Work task:
What you return must be exactly the lines from the one containing "Click the Dashboard" through the close of the listing, both included.

Supplied data:
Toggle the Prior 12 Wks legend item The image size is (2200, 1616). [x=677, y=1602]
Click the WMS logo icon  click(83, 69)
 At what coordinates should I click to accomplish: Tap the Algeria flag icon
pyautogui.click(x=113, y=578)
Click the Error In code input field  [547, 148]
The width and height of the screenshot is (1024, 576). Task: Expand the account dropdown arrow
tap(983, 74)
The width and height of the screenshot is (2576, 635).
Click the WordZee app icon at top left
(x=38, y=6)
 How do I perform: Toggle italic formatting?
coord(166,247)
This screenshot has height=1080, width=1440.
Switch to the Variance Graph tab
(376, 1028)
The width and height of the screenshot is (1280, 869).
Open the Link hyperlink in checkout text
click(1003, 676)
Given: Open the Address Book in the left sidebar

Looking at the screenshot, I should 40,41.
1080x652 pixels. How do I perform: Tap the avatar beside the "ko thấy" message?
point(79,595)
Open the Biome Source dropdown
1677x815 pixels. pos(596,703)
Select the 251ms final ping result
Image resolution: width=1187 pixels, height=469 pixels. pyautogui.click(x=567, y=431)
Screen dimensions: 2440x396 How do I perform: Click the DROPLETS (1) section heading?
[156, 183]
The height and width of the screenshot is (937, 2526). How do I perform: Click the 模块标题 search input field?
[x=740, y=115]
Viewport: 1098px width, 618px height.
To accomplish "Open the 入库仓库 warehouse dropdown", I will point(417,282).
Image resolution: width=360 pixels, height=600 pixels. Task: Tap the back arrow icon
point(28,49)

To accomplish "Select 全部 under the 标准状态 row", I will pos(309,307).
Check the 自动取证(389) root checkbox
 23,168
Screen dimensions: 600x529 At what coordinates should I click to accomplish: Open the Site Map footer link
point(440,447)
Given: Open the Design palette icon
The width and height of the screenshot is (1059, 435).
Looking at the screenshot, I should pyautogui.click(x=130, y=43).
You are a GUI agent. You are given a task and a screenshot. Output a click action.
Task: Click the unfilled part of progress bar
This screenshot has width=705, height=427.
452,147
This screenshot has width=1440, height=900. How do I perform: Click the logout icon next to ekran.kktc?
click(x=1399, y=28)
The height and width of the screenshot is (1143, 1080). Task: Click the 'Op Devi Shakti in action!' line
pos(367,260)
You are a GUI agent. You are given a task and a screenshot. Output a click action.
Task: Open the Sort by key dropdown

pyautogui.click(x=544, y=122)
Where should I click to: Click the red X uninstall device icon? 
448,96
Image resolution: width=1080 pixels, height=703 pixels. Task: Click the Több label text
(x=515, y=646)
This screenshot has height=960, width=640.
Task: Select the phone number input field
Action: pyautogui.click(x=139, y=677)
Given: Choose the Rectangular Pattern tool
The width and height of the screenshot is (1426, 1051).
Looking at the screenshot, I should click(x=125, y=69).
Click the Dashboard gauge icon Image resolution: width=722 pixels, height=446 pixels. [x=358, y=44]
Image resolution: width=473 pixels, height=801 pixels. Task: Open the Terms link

Solution to the problem:
Click the Dashboard gauge icon Image resolution: width=722 pixels, height=446 pixels. [x=358, y=44]
Image resolution: width=473 pixels, height=801 pixels. Task: Open the Terms link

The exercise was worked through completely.